-------- Исходный текст

Возвращаясь к творчеству Ломоносова, нужно заметить, что его обращения к французской традиции следовали не сердечной склонности, но, так сказать, идеологическим соображениям. Психологически Ломоносов был целиком на стороне немецких писателей, и даже звук французских стихов был ему неприятен. «Французы, которые во всем хотят натурально поступать, однако почти всегда противно своему намерению чинят, нам в том, что до стоп надлежит, примером быть не могут, понеже, надеясь на свою фантазию, а не на правила, толь криво и косо в своих стихах слова склеивают, что ни прозой, ни стихами назвать нельзя», – подчеркивал он в «Письме о правилах российского стихотворства», посланном в 1739 году в Академию наук. Под «стопами», упомянутыми в приведенных словах, следует понимать опорные единицы нового, так называемого силлабо-тонического стихосложения, скорейшее укоренение которого в русской поэзии Михайло Васильевич поставил себе целью. Между тем, в русской ученой поэзии того времени, силлабический принцип был принят, и даже преобладал. Слух образованного русского читателя воспитан был на силлабике, и в силу этого факта французская поэзия должна была ему быть приятной по звучанию. Утверждая обратное, Ломоносов показывал, что ему дела нет до предыдущей истории русской поэзии, что он ее ни во что не ставит, а ориентируется на немецкую поэтическую традицию, в которой силлабо-тонический принцип стал к тому времени общепринятым.

В Петербурге в то время жил и трудился другой поэт, по имени Василий Кириллович Тредиаковский. За несколько лет до Письма Ломоносова – а именно, в 1735 году – он опубликовал собственный проект реформы русской поэзии, под заглавием «Новый краткий способ к стихосложению российских стихов с определением до сего надлежащих знаний». Проект Тредиаковского также состоял в переходе к силлабо-тонической системе, тут разногласий с Ломоносовым у него не возникало. Однако, в отличие от Ломоносова, Тредиаковский знал предыдущую, силлабическую традицию отечественного стихосложения и ценил ее. Поэтому, намечая свою реформу, он вывел на первый план те размеры, которые могли читаться почти c равной легкостью как в силлабической, так и в силлабо-тонической традиции. «Ломоносов, в отличие от Тредиаковского, подошел к преобразованию русского стиха не как реформатор, а как революционер», – подчеркнул видный отечественный филолог М.Л.Гаспаров. Отнюдь не оспаривая этого тезиса, добавим, что тут германофил схлестнулся с галломаном. Действительно, как командировка в немецкие земли сыграла решающую роль в формировании личности талантливого помора Ломоносова, так поездка во Францию сделала молодого астраханца Тредиаковского поэтом и теоретиком литературы.

----------------
-------- Список строк

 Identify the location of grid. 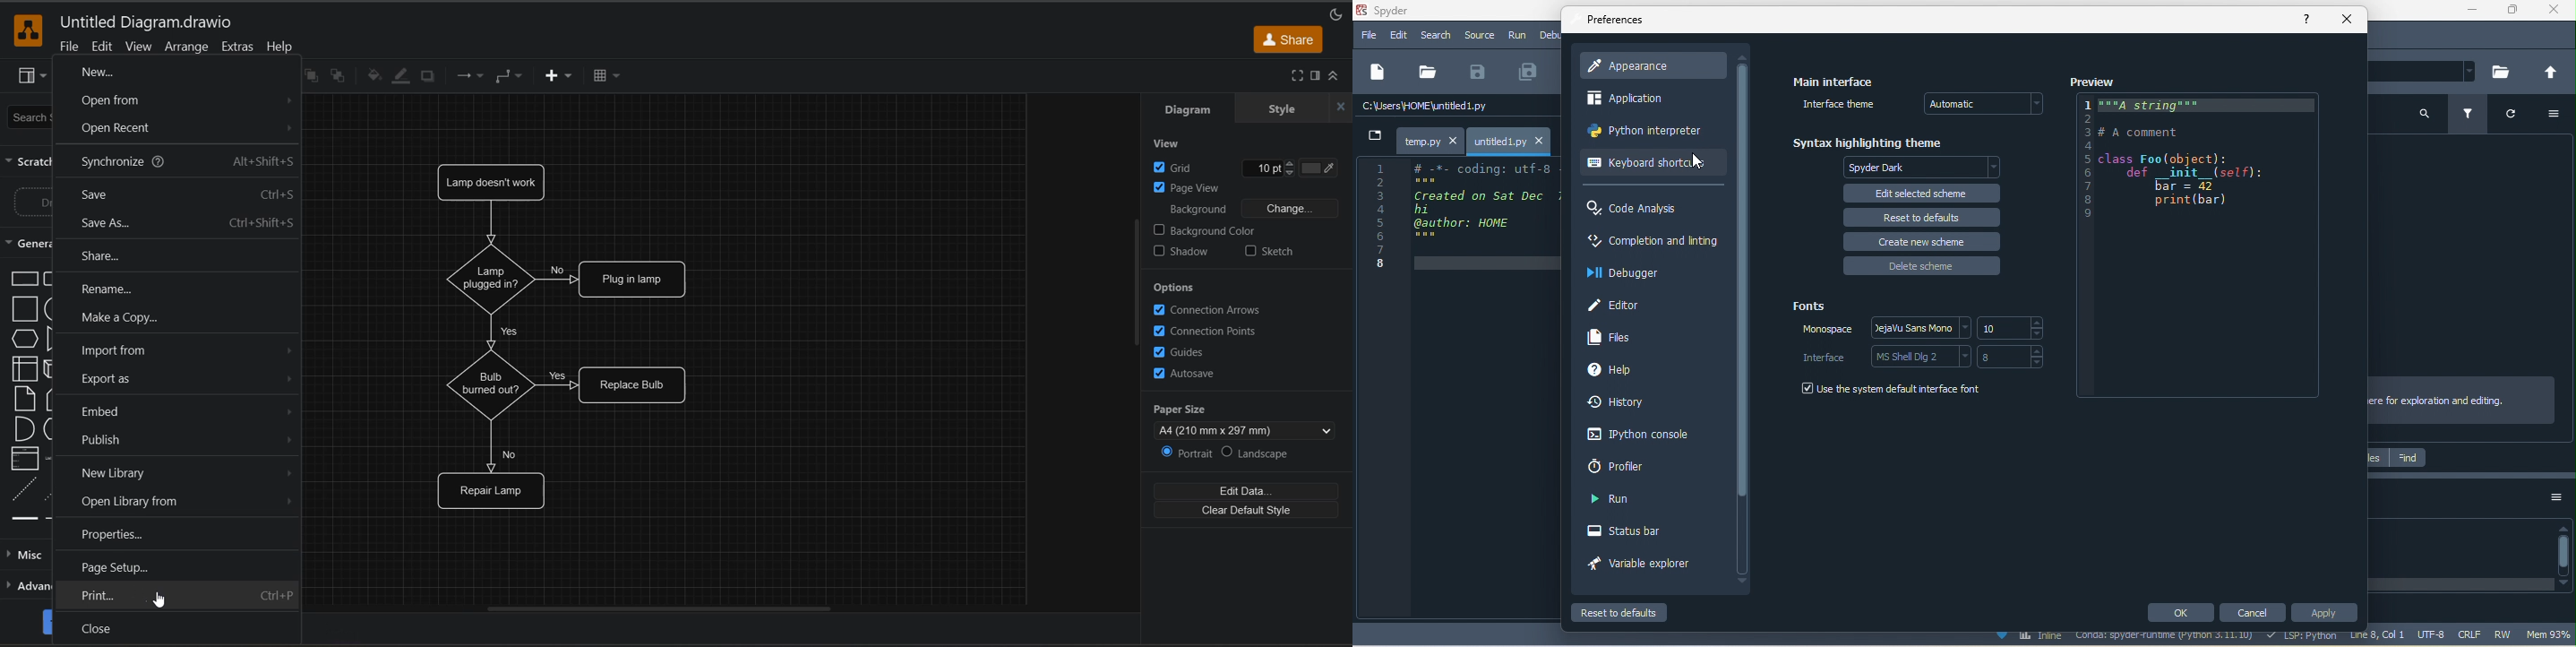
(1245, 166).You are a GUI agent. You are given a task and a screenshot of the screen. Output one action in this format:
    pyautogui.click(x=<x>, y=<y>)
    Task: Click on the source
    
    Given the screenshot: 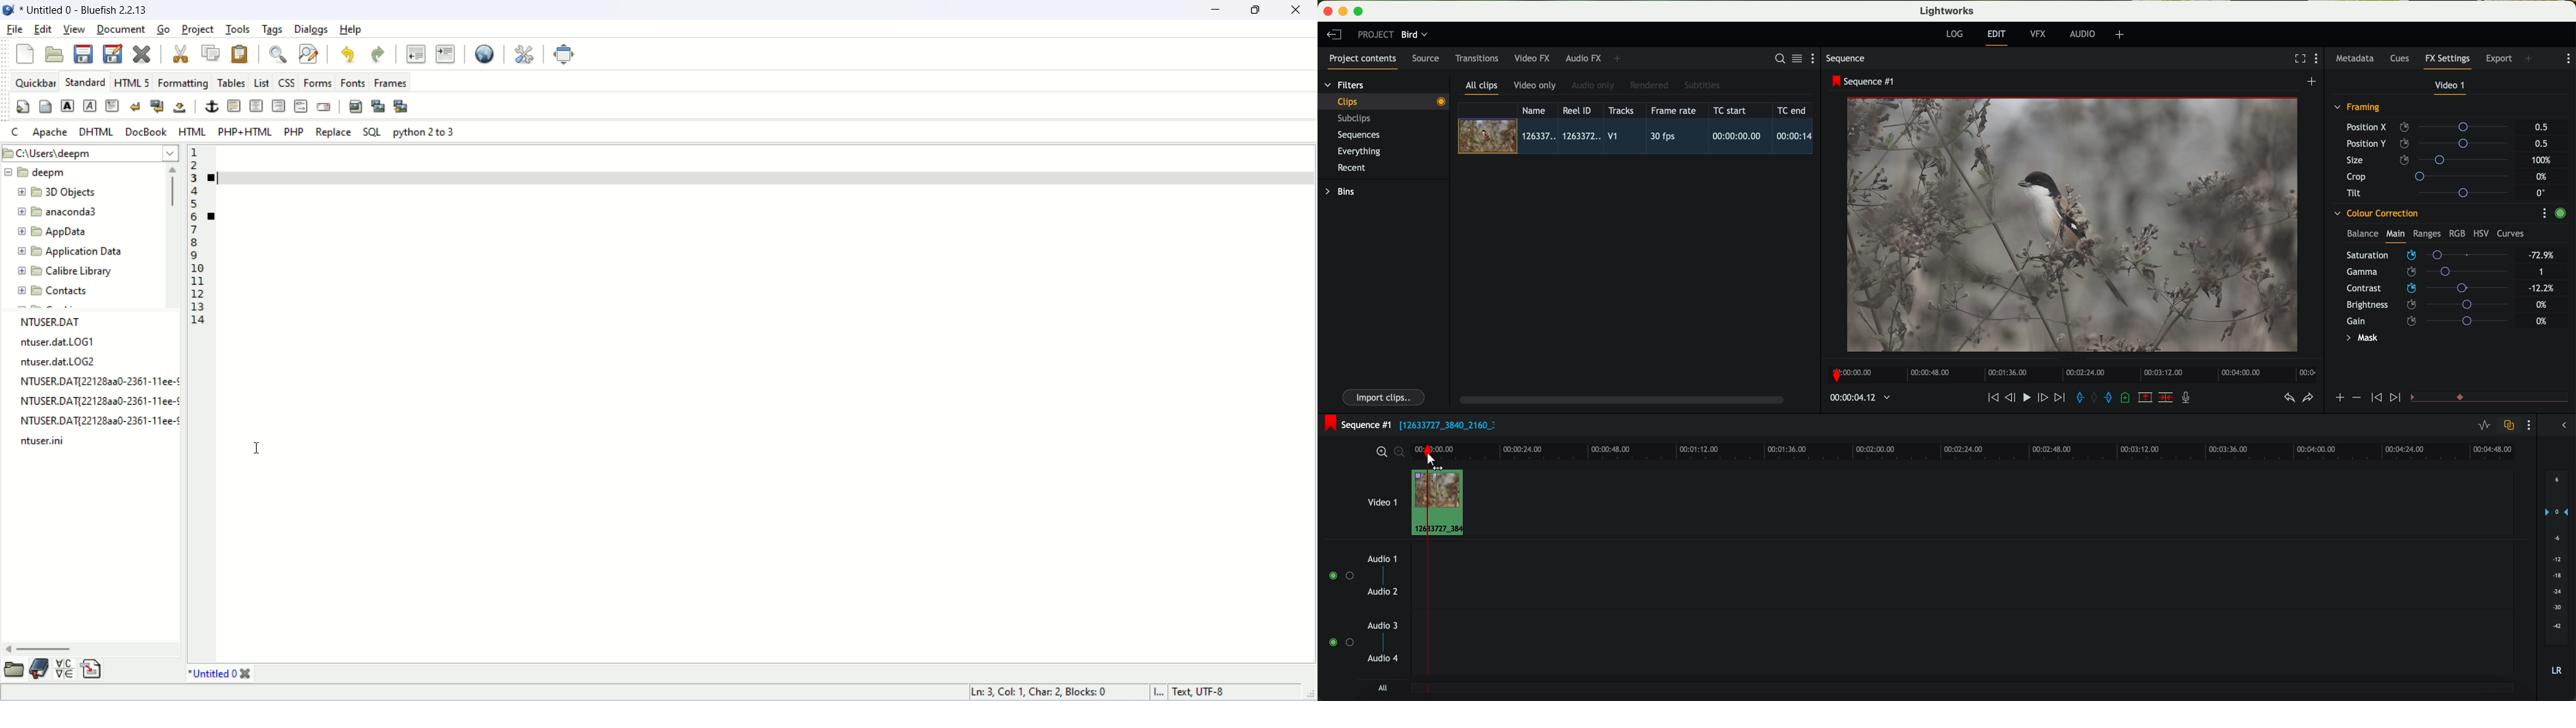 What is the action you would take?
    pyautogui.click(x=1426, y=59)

----------------
-------- Список строк

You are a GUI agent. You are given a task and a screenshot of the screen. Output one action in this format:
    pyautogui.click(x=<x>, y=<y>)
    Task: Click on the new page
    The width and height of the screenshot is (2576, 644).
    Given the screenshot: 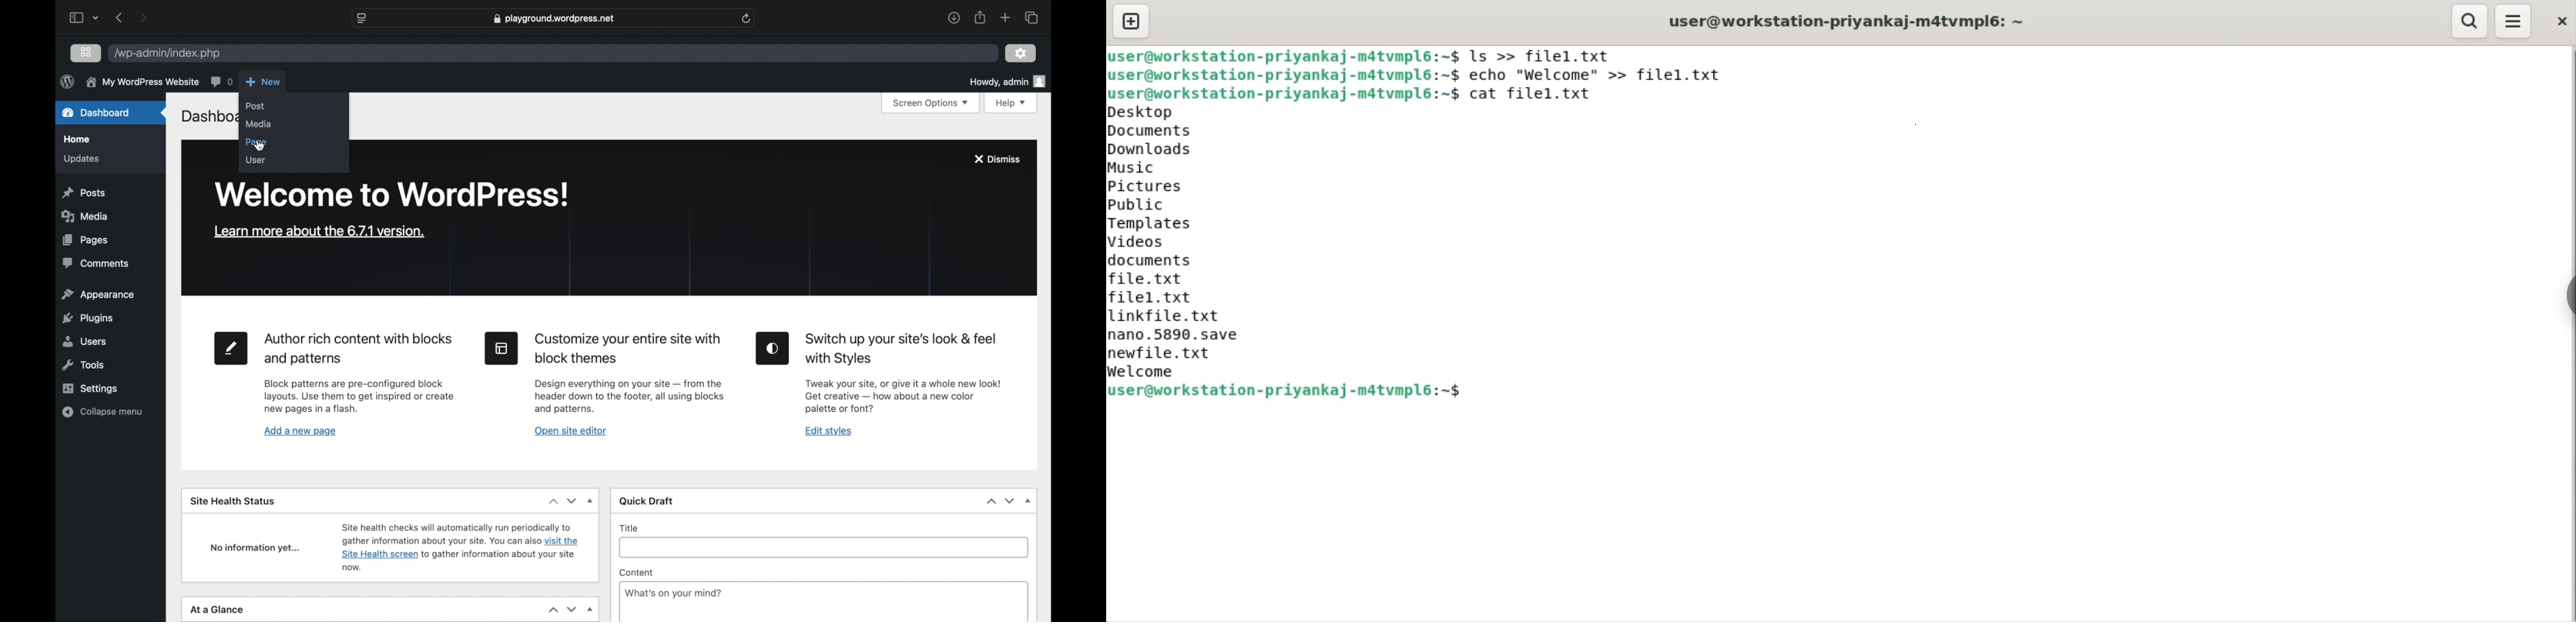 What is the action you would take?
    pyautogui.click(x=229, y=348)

----------------
-------- Список строк

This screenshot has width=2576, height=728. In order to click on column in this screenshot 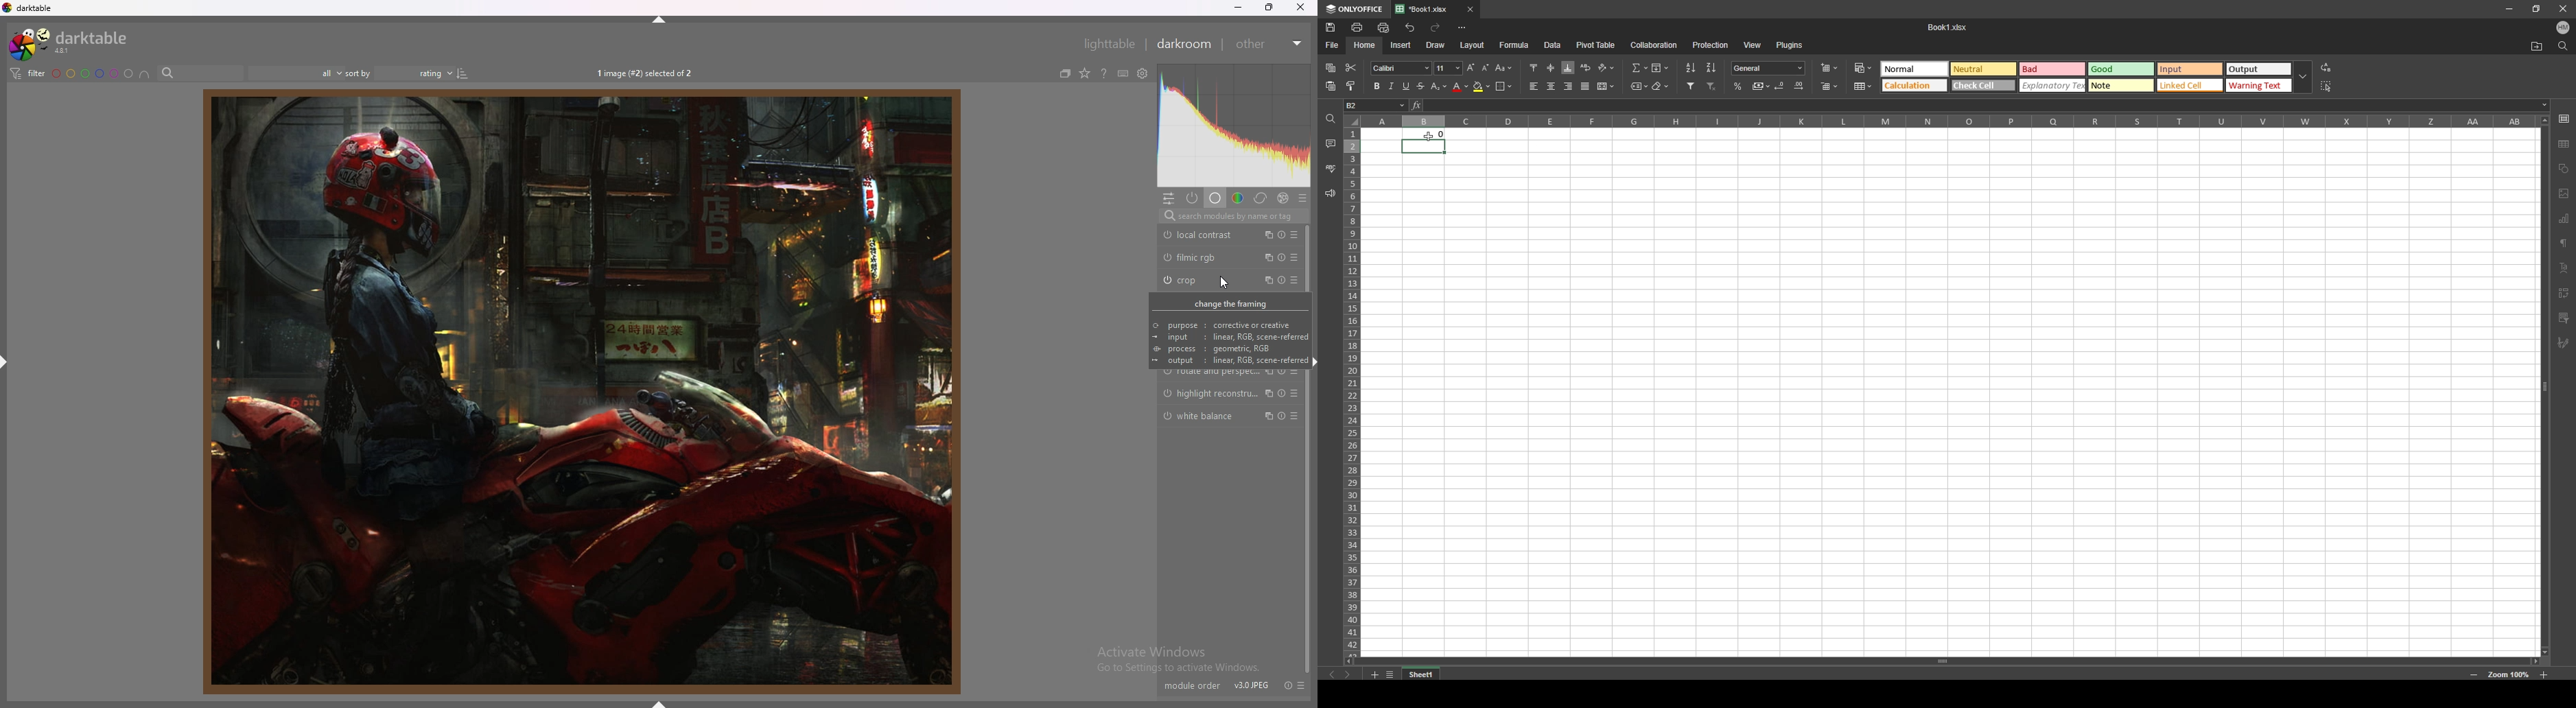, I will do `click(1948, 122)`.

----------------

- Что нужно сделать:
- 1) Согласно тексту о Ломоносове и Тредиаковском, почему Тредиаковский в своей реформе вывел на первый план определенные размеры? Ответ дайте в одном–трех предложениях.
- 2) Перепишите в виде краткого списка абзац текста о Ломоносове и Тредиаковском, начинающийся словами «В Петербурге в то время жил». Основные факты сохраните.
- 3) Продолжите текст о Ломоносове и Тредиаковском, начав сразу после его последнего предложения.

- Ожидаемые ответы:
- 1) В отличие от Ломоносова, Тредиаковский знал предыдущую, силлабическую традицию отечественного стихосложения и ценил ее. Поэтому он выдвинул на первый план размеры, которые почти с равной легкостью читались и в силлабической, и в силлабо-тонической традиции.

- 2)
- В Петербурге тогда жил и работал поэт Василий Кириллович Тредиаковский.
- В 1735 году, за несколько лет до Письма Ломоносова, он опубликовал проект реформы русской поэзии «Новый краткий способ к стихосложению российских стихов с определением до сего надлежащих знаний».
- Его проект тоже предполагал переход к силлабо-тонической системе, и в этом он с Ломоносовым не расходился.
- В отличие от Ломоносова, Тредиаковский знал и ценил прежнюю силлабическую традицию. Поэтому он выдвинул на первый план размеры, читаемые почти одинаково легко в обеих системах.
- М. Л. Гаспаров писал, что Ломоносов подошел к преобразованию русского стиха не как реформатор, а как революционер.
- Автор текста добавляет, что здесь германофил столкнулся с галломаном.
- Командировка в немецкие земли сыграла решающую роль в формировании личности помора Ломоносова. Поездка во Францию сделала астраханца Тредиаковского поэтом и теоретиком литературы.

- 3)
Тредиаковский был парижанин и сорбоньер. Написанные на берегах Сены в 1728 году «Стихи похвальные Парижу» свидетельствуют о том, что поэт на Париж разве что не молился: «Красное место! Драгой берег Сенски! / Тебя не лучше поля Элисейски: /Всех радостей дом и сладка покоя, / Где ни зимня нет, ни летня зноя…». Тредиаковский вернулся в Санкт-Петербург в 1730 году законченным галломаном и поспешил представиться в этом качестве читающей публике. В самом начале следующего, 1731 года он выпустил книгу, которой суждено было снискать в русской литературе громкую славу. Заглавие ее звучало: «Езда в остров любви. Переведена с французского на российской Василием Тредиаковским». Действительно, первую часть книги составил перевод аллегорического романа французского писателя Поля Тальмана. Во второй части был помещен ряд оригинальных стихотворений молодого поэта, написанных как на русском, так и на французском языках. Два из них, включая «Оду о непостоянстве мира», фактически ставшую первой русской одой в строгом значении этого слова, были опубликованы как в русском, так и французском варианте.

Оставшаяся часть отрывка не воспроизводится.